Ross Kemp felt ‘vulnerable and ignored’ after sleeping rough for new documentary

Ross Kemp has spent years getting the inside story on the big worries that dominate headlines, from gang violence to the horror of war zones.

But his new ITV documentary aims to raise awareness of the near-invisible blight that shames our country – homelessness.

The former EastEnders star, 54, believes the frequently ­overlooked issue has slipped off the radar completely since the distractions of Brexit were kicked off by the 2016 referendum.

Now he is now calling for our “out of touch” Government to get a grip on the crisis – rather than “keeping a lid on it”.

Ross said: “Over the past three years it seems everything has been sucked up by Brexit. While we’ve been debating our future, it’s been happening. There’s at least 320,000 people who are homeless in Britain. That’s a year on year increase of 13,000, four per cent.

“Most of our cities have a rough sleeping problem. Are the Government actually solving it? I think they’re keeping a lid on it.”

Since leaving BBC hit EastEnders, in which he was hardman Grant Mitchell, Ross has won acclaim with a string of gritty and powerful documentaries.

His new four-parter, Living With…, looks into knife crime and young carers as well as homelessness. While covering rough sleeping, Ross braved sub-zero temperatures when he put himself in their shoes.

And the dad-of-four told how he hugged his family tighter the next day when he returned home and counted his blessings.

Meeting people who were on the streets for many different reasons, Ross points out it could happen to anybody.

He said: “We’re all three ­mishaps away from ending up on the streets. People are there for various reasons. Yes, some are on drugs but others aren’t. They’re relying on charity, not the state.”

Spending time in Cardiff, he slept on the street with two men, Jammo and Connor, for a night. He said: “It was the coldest night in seven years. It was a white-out but it didn’t stop the rats getting up in the morning.

“Connor was ­wearing two sweatshirts. I was wearing a salopette, a pair of jeans and thermals and I was still cold. I felt vulnerable. I felt ignored.”

He also met Nathan, who found himself on the street while ­struggling with addiction.

Ross said: “Nathan’s dad drives into Cardiff from Bridgend every day and gives him £50 to survive. He buys drugs with it. It’s heartbreaking.

“He does it ­because he loves his son. His son won’t stay in rehab. He cooked up his heroin and crack and injected it into a vein in his groin at 4.30 on a Friday ­afternoon, while people were on their way home from work.

“I would have been one of those people walking straight past him, not noticing. There’s a parallel universe going on.”

Ross accuses those in power if being out of touch. In the show, homelessness minister Heather Wheeler is shown using “racist” language for rough sleepers before she joined the Government.

In an email sent to a homeless charity in October 2017, three months before her appointment to the role, the Tory described the homeless in her South Derbyshire constituency as “the traditional type, old tinkers, knife-cutters wandering through”.
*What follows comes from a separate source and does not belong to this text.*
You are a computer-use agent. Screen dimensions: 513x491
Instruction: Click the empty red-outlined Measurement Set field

Michelle Gavin of The Friends, Families and Travellers charity said ­“tinker” was “a racist term used to put down Irish travellers”.
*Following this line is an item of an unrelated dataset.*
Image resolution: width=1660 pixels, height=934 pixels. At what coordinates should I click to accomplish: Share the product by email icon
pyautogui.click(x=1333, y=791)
Ms Wheeler apologised and said it was an “error in ­judgment”.

But Ross said: “The Government don’t come out very well in this.”

He probed ­discrepancies in ­official rough ­sleeping figures used to determine ­funding to tackle the issue and which the UK s­tatistics regulator warns should not be trusted.

He added: “We’re being duped. The way they’re taking figures is not a true representation. If you don’t have them, how can you begin to deal with it?

“You can’t solve this until we have the true number of ­homeless and sleeping rough. We are ­merely managing ­homelessness, not trying to end it.

“We’re in the midst of a housing crisis with a deficit of 4.7 million homes. All these promises that were made, particularly by the present Government, have not come to fruition. They’re letting us down on this, knife crime and young carers.”

Currently filming ­another ITV show in Belmarsh Prison, Ross –who has twin daughters and a son with wife Renee, and a son with ex Nicole Coleman – says the state of the UK makes him fear for his family’s future.

He said: “I am worried about my kids’ future and the world they’re growing up in. That’s why I make these films.

“I went home and hugged my kids tighter. I feel like I live in a parallel universe.”

Next on the list is a programme on Alzheimer’s for his good pal and former on-screen mum Barbara Windsor, 81.